Collected data:
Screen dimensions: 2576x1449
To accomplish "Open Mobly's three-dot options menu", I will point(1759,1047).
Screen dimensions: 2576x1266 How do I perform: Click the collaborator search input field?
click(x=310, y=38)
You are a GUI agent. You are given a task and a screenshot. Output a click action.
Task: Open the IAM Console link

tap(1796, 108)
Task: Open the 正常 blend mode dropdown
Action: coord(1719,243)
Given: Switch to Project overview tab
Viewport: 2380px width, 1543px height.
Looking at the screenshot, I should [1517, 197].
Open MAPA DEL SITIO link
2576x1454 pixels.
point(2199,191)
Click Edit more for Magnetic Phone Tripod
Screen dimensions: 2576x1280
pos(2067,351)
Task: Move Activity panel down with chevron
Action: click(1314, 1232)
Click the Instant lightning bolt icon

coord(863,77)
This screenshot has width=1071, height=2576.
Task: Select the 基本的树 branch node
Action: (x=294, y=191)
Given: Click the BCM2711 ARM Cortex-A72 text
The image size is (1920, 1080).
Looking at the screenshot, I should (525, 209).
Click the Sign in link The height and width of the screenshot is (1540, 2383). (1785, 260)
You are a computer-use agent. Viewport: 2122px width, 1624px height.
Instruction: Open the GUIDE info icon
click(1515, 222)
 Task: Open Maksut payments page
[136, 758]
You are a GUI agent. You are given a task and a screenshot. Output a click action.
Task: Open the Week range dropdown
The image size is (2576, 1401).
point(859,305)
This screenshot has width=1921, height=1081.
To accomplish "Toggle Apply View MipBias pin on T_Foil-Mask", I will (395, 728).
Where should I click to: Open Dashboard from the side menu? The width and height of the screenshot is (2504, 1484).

Task brief: Above are the records; reproduce all of them exactly.

Answer for the task:
Screen dimensions: 2576x1449
To accomplish "Open Mobly's three-dot options menu", I will point(1759,1047).
Screen dimensions: 2576x1266 How do I perform: Click the collaborator search input field?
click(x=310, y=38)
You are a GUI agent. You are given a task and a screenshot. Output a click action.
Task: Open the IAM Console link

tap(1796, 108)
Task: Open the 正常 blend mode dropdown
Action: coord(1719,243)
Given: Switch to Project overview tab
Viewport: 2380px width, 1543px height.
Looking at the screenshot, I should [1517, 197].
Open MAPA DEL SITIO link
2576x1454 pixels.
point(2199,191)
Click Edit more for Magnetic Phone Tripod
Screen dimensions: 2576x1280
pos(2067,351)
Task: Move Activity panel down with chevron
Action: click(1314, 1232)
Click the Instant lightning bolt icon

coord(863,77)
This screenshot has width=1071, height=2576.
Task: Select the 基本的树 branch node
Action: (x=294, y=191)
Given: Click the BCM2711 ARM Cortex-A72 text
The image size is (1920, 1080).
Looking at the screenshot, I should (525, 209).
Click the Sign in link The height and width of the screenshot is (1540, 2383). (1785, 260)
You are a computer-use agent. Viewport: 2122px width, 1624px height.
Instruction: Open the GUIDE info icon
click(1515, 222)
 Task: Open Maksut payments page
[136, 758]
You are a GUI agent. You are given a task and a screenshot. Output a click action.
Task: Open the Week range dropdown
The image size is (2576, 1401).
point(859,305)
This screenshot has width=1921, height=1081.
To accomplish "Toggle Apply View MipBias pin on T_Foil-Mask", I will (395, 728).
Where should I click to: Open Dashboard from the side menu? The width and height of the screenshot is (2504, 1484).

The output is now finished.